Mientras reflexionaba de esta manera, hizo dar la vuelta a su caballo y se dirigió hacia una gran construcción, una laminadora o un taller de máquinas, de la que ascendía al cielo el humo y las columnas de fuego de numerosas comidas. Era mediodía y una parte de los obreros estaba fuera, sentados a la sombra, para tomar la comida. Las mujeres, que habían traído la comida, estaban charlando al lado, algunas con un niño de pecho en los brazos, y se reían entre ellas cuando se decía alguna picardía o alguna palabra maliciosa. Rienäcker, que se había atribuido con muy buena razón la afición a lo natural, estaba encantado con la escena que se le ofrecía y con una cierta envidia miraba al grupo de seres felices.

«Trabajo y pan de cada día y orden. Cuando nuestras gentes de la Marca se casan, no hablan de pasión y amor, solo dicen: “Tengo que tener mi vida ordenada”. Y éste es un hermoso rasgo en la vida de nuestro pueblo y ni siquiera es prosaico. Pues el orden es mucho y a veces todo. Y ahora me pregunto yo, ¿estaba mi vida en “orden”? No. Orden es matrimonio».

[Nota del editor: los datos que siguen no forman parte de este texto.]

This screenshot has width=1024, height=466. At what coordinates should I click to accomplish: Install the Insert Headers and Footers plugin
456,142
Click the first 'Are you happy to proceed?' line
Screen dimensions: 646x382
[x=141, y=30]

Siguió así un rato hablando consigo mismo y entonces vio a Lene ante él, pero en sus ojos no había reproche ni recriminación alguna, sino que, al contrario, era como si le diera cariñosamente la razón.

«Sí, mi querida Lene, tu también estás por el orden y el trabajo y lo comprendes, no me lo haces difícil… pero sin embargo, es difícil… para ti y para mi.»

Volvió a poner el caballo al trote y durante un trecho siguió pegado al Spree. Pero después torció, pasando por delante de los merenderos que descansaban con el silencio del mediodía, hacia un camino que le condujo hasta la fuente de Wrangel y muy poco después ante su puerta.